**To do**
Which lines below contain "announcement"? Pull them out.

**Supplied data**
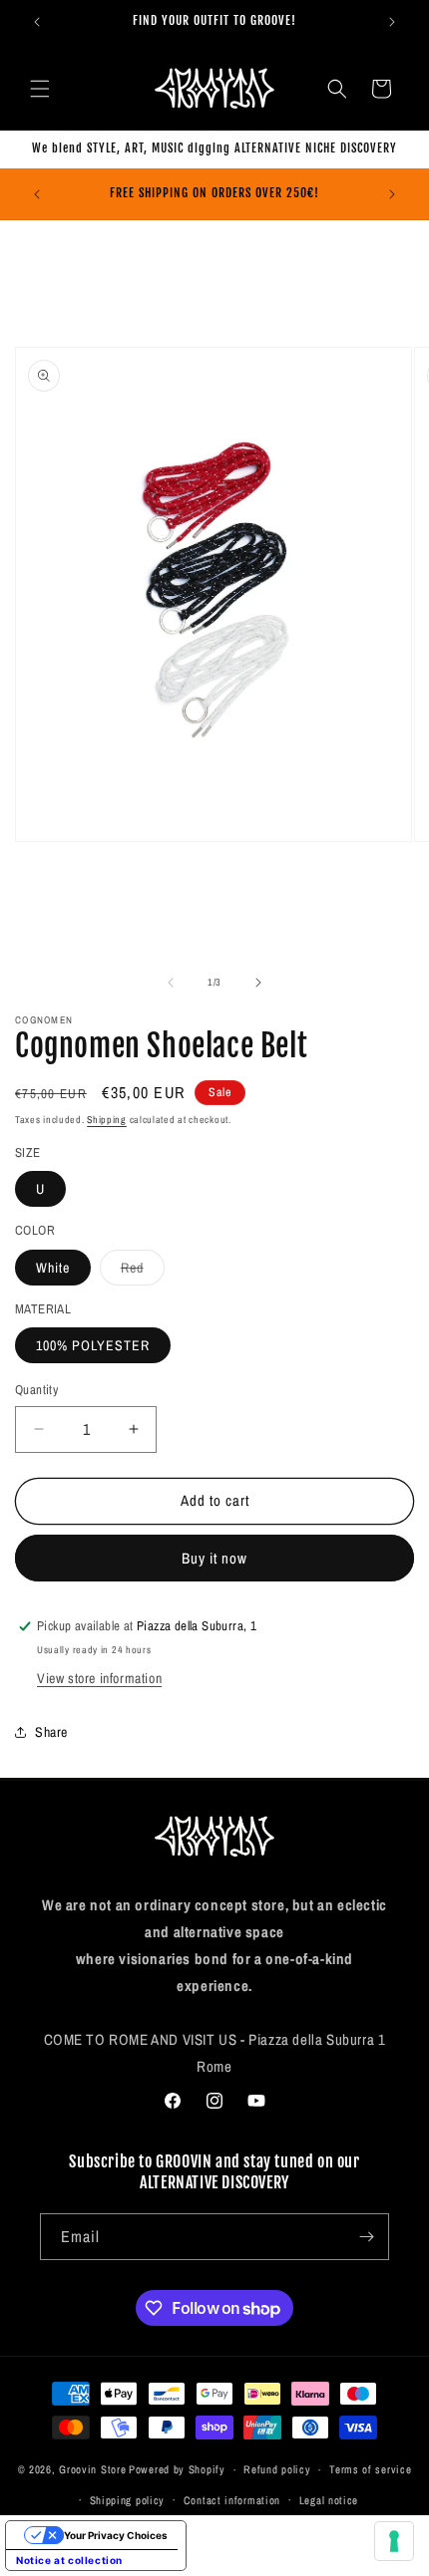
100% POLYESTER (93, 1345)
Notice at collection (69, 2560)
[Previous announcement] (37, 22)
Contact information (232, 2500)
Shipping (107, 1119)
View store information (99, 1678)
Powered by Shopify (177, 2469)
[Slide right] (258, 982)
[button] (40, 89)
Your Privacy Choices (116, 2535)
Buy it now (214, 1558)
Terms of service (370, 2469)
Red (143, 1272)
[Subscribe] (366, 2236)
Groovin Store (92, 2469)
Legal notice (328, 2500)
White (53, 1268)
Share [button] (51, 1732)
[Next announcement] (392, 22)
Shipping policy (128, 2500)
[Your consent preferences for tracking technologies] (394, 2541)
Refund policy (276, 2469)
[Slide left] (171, 982)
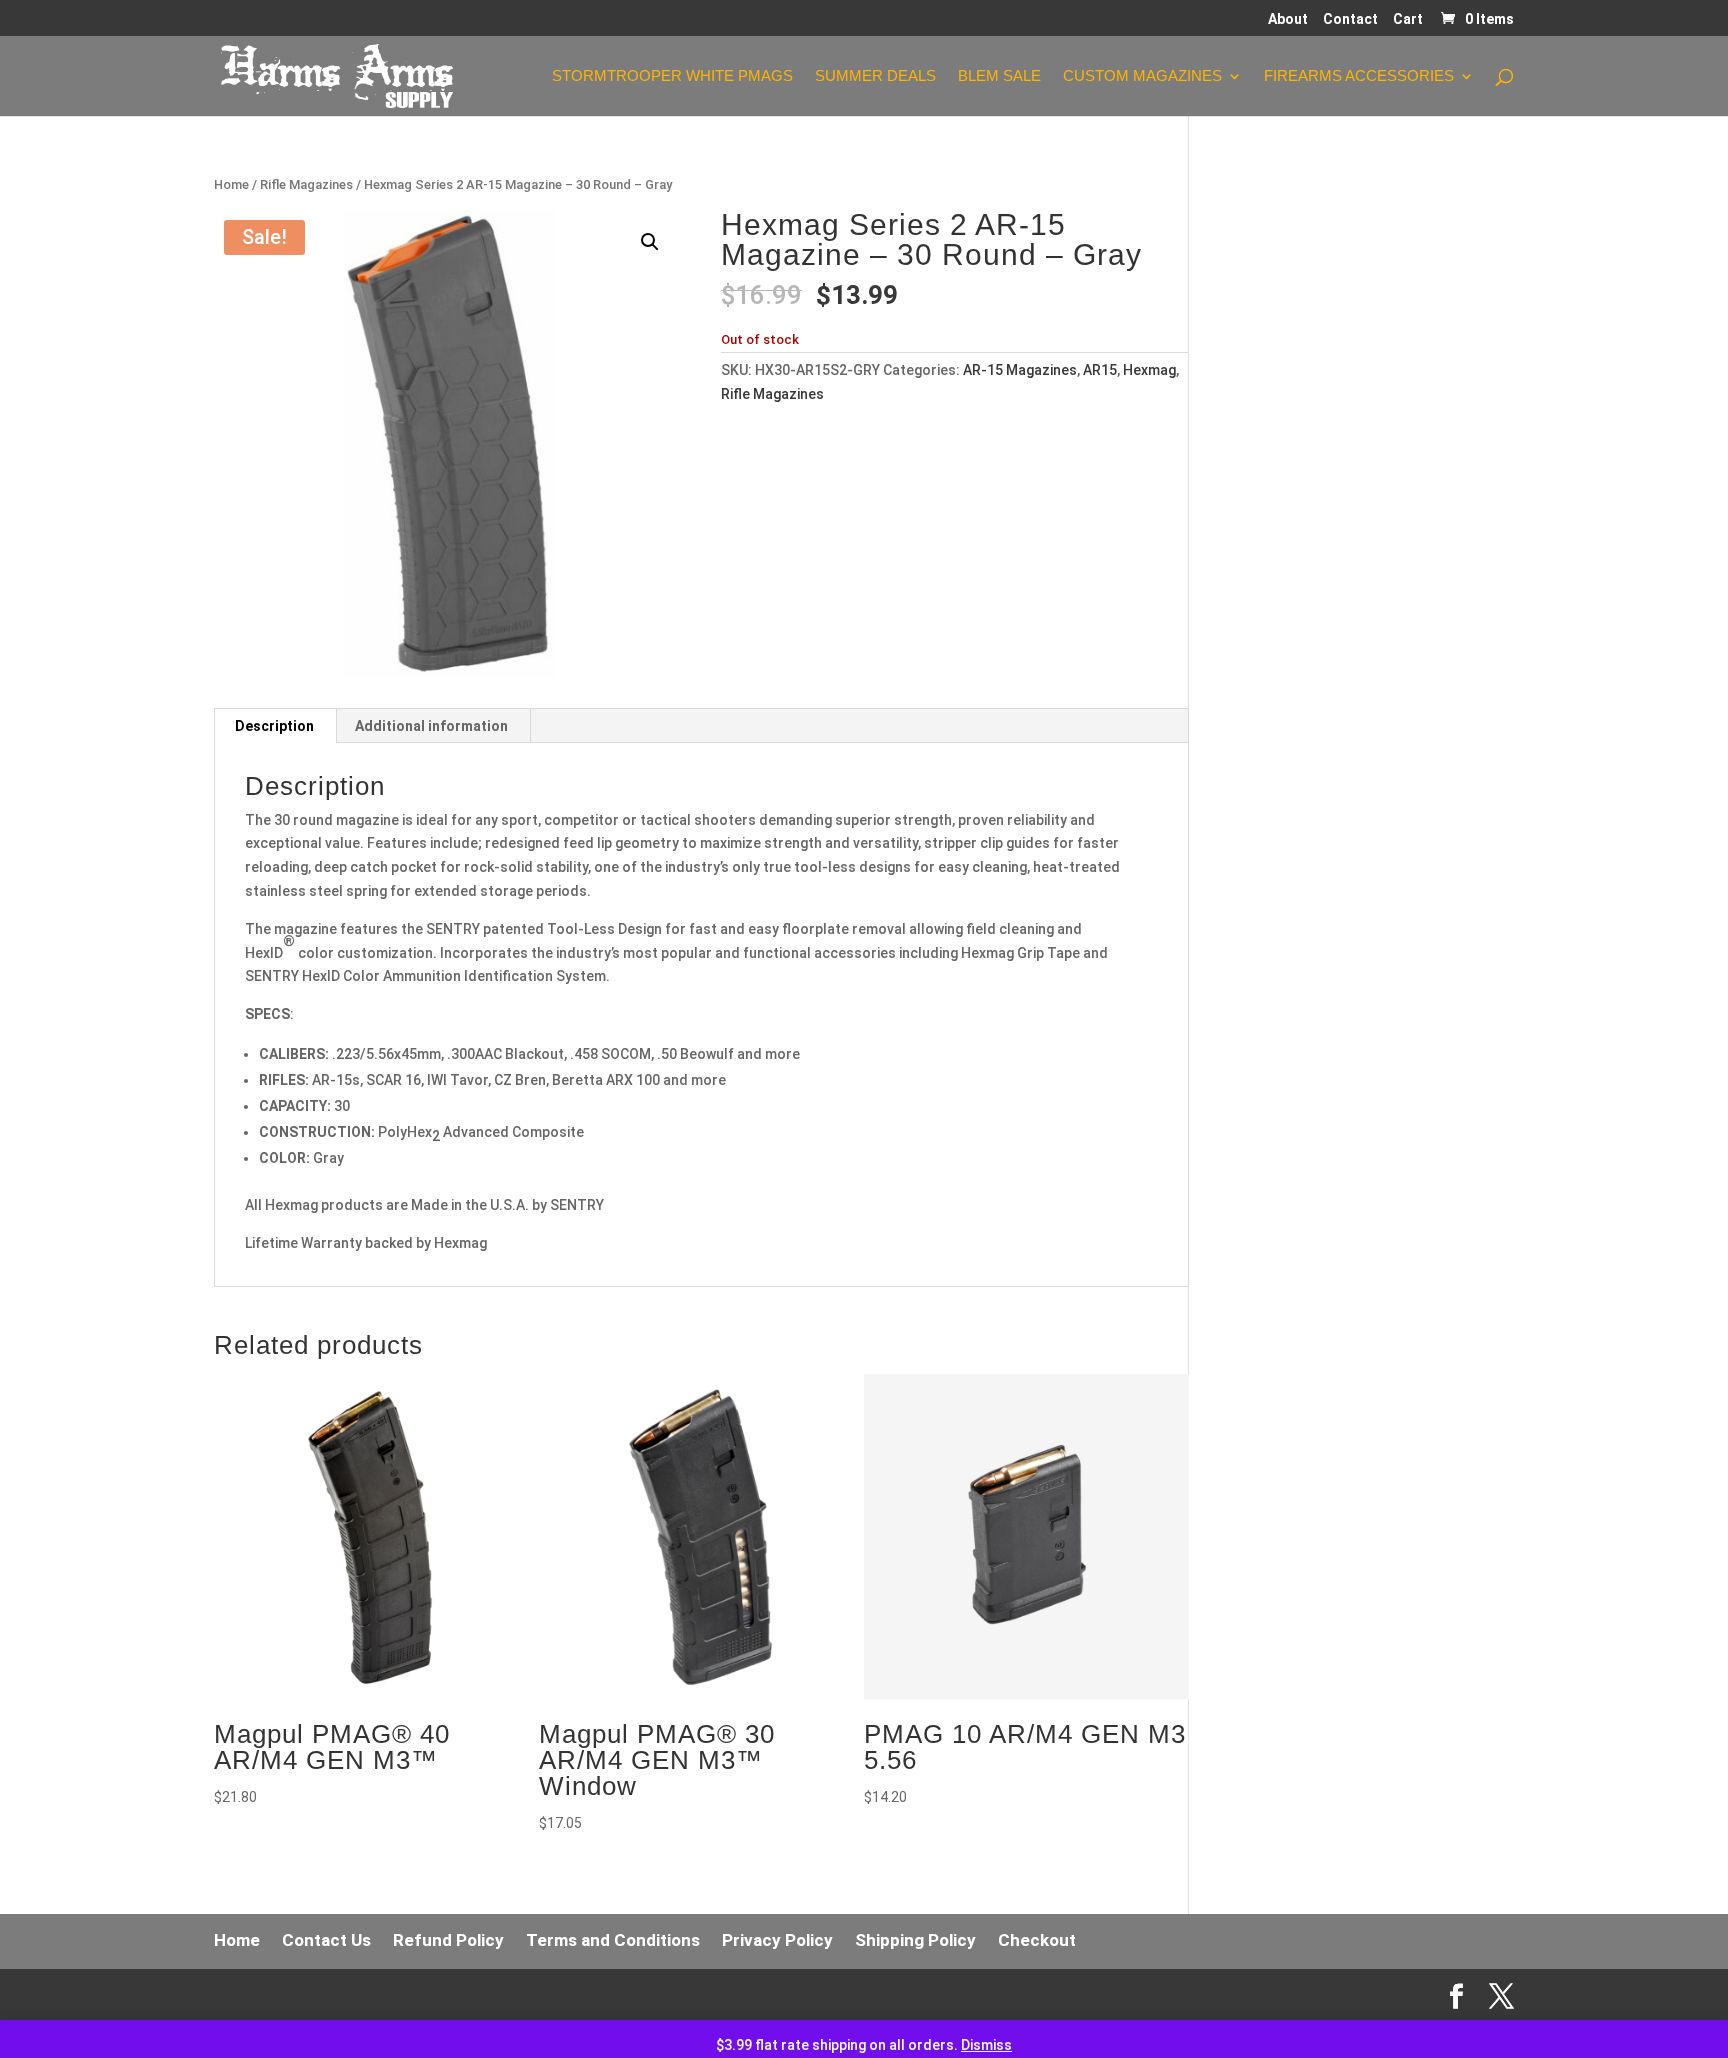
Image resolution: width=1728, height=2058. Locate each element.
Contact (1350, 19)
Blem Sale (999, 76)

**Reply to the exercise**
[Previous announcement] (37, 22)
[Next announcement] (392, 22)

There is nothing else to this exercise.